[Editorial] Au Gabon, fin de l’impunité pour ceux qui confondent liberté d’expression et propagation de fake news ?

Le leader syndical Jean Remy Yama © DR

Le pays semble enfin décidé à lutter contre la propagation des fausses nouvelles qui gangrènent l’espace public et médiatique. 

La liberté d’expression a bon dos. Comme toujours, parmi ceux qui en jouissent, certains sont portés à en abuser.

Au Gabon, depuis les ennuis de santé – survenus en octobre 2018 et aujourd’hui révolus – du président Ali Bongo, les fausses nouvelles pullulent. Sur les réseaux sociaux, où elles trouvent un terreau favorable, mais aussi – plus grave – dans la bouche de dirigeants publics, qu’ils soient syndicalistes ou opposants. Des propos souvent complaisamment relayés par des sites internet, auto-baptisés « médias d’information », mais qui n’en respectent ni les pratiques, ni la déontologie.

Imagine-t-on le leader de la CGT proclamer : « Emmanuel Macron est mort » ?

Entendre dire, dans la bouche d’un leader syndical, qu’ « Ali Bongo est mort, il n’existe plus », est profondément choquant. Imagine-t-on en France le leader de la CGT, l’une des principales confédérations syndicales, Jean-Claude Martinez, proclamer : « Emmanuel Macron est mort » ? Il encourrait aussitôt les foudres de la Justice et serait probablement aussitôt demis de ses fonctions par le bureau de son syndicat !

Après plusieurs mois de passivité et, disons-le, de laxisme de la part des autorités, celles-ci, à la faveur de la nomination d’un nouveau ministre de la Justice, semblent enfin résolues à lutter contre la propagation de mensonges, de fausses nouvelles, qui n’ont d’autres desseins que de déstabiliser la première institution de la République : la présidence.

Pour le dire plus simplement, les autorités gabonaises semblent enfin déterminées à faire respecter le droit. Car il n’est pas tolérable, pas plus au Gabon qu’ailleurs, que des responsables publics profèrent des mensonges. Pas plus qu’il n’est admissible que certains auto-proclamés médias relaient servilement de tels propos sans avoir rappelé ce qu’il en était en réalité. N’en déplaise à certains, Ali Bongo n’est pas mort et il est bien aux commandes du pays.

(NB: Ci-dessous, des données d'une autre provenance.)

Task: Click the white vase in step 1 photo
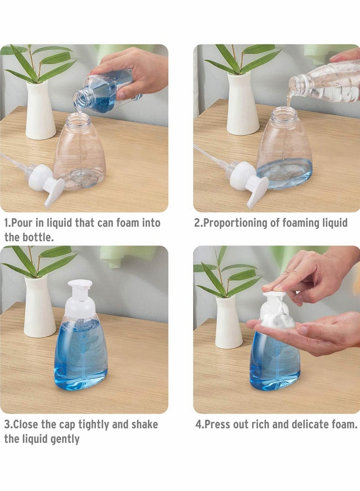pos(40,110)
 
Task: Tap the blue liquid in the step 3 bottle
pos(81,356)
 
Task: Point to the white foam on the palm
pos(275,315)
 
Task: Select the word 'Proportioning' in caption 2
pos(241,223)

Un mensonge répété ne fait jamais une vérité

Maris de ne plus pouvoir jouir de la licence de répandre des infox sur la place publique, ces défenseurs du droit à raconter n’importe quoi entonnent désormais un autre couplet, pour le moins attendu : celui de la victimisation. Il serait en effet les victimes de l’arbitraire d’un État autoritaire qui tenterait de museler leur parole. C’est ainsi qu’ils tentent de se dépeindre auprès des réseaux sociaux et des médias. Hélas pour eux, le stratagème est éculé et la ficelle usée.

A ces sophistes des temps modernes, nous rappellerons une chose : un fait n’est pas une opinion. Et aux « médias » qui leur font écho, il n’est pas inutile de leur remémorer qu’en matière de journalisme, si le commentaire est libre, les faits, eux, sont intangibles et doivent, en toutes circonstances,être rappelés.

Nous donc devons raison garder. Et conserver à l’esprit que la liberté d’opinion n’est pas la licence de raconter n’importe quoi, en particulier de proférer des mensonges, et qu’en matière de débat public, n’en déplaise à Machiavel, la fin (la quête du pouvoir par l’opposition) ne justifie pas les moyens (des mensonges éhontés). Qu’on se le dise : un mensonge répété ne fait jamais une vérité.